Developer hits back at Samuda in sewage row
Landmark Developers Limited has fired back at the minister with responsibility for housing for asking the police to bar them from disconnecting residents of Liberty Estate, St Mary, from the incomplete sewerage system. The company argued that it is inappropriate for the police to intervene in a civil dispute.
"Landmark owns the sewerage system and has proprietary rights under the law. Minister (Karl) Samuda acted outside of his authority," said Melissa Silvera, managing director of Landmark Developers.
She added, "Many persons have signed on for Landmark's sewerage provision services to date and paid their connection fee, but there are a few who have refused to pay the rates handed down by the OUR (Office of Utilities Regulation). Six persons have been disconnected."

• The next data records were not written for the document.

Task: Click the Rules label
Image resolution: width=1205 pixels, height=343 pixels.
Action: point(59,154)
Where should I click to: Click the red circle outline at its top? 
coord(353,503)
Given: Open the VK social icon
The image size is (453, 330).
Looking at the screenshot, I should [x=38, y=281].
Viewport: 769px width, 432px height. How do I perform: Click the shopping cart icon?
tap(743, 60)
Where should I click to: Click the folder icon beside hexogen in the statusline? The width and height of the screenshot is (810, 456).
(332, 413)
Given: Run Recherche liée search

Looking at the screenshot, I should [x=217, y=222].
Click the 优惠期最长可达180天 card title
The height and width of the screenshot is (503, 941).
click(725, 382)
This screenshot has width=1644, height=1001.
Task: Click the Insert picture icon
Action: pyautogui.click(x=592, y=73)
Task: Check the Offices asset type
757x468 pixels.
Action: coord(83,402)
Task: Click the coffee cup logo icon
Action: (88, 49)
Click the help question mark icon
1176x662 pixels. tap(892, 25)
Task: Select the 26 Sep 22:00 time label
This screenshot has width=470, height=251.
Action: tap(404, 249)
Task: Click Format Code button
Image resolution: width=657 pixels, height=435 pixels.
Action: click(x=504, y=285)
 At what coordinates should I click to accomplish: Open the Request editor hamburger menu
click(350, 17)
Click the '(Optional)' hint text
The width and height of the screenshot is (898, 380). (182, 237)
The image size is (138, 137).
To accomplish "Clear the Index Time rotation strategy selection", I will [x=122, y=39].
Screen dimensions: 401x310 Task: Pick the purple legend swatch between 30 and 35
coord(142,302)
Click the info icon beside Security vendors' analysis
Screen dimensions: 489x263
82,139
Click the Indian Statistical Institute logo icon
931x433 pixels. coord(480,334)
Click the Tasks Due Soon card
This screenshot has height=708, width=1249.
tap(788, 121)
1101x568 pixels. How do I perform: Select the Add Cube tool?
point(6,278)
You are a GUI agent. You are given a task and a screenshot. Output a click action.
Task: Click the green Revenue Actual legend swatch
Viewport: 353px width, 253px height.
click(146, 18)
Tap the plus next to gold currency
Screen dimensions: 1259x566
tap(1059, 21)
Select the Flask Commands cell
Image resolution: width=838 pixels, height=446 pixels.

Samuda, who visited the community on Friday, described the issue as appalling. "The sewer system has not been completed, resulting in raw sewage out in the open for everyone to see and smell. On top of that, persons have been disconnected from the system. They had sewage in their yards. This will not be allowed to continue," Samuda reported.
But Silvera countered, "Minister Samuda's pronouncements regarding Landmark and Liberty Estate are half-truths, reckless and fortified with a political agenda, in order to appease non-compliant persons who refuse to pay for sewerage."
She pointed out that under the joint venture between Landmark and the Government, any breach would have to be resolved through arbitration.
In January, the OUR announced a rate of just over $3,100 per month, a connection fee between $6,000 and $15,000, and $10,000 for reconnection. The OUR noted that service-quality issues were highlighted by customers during a consultation in October. Landmark was mandated to, among other things, craft a customer-service charter and a policy to govern procedures for efficient sewer management.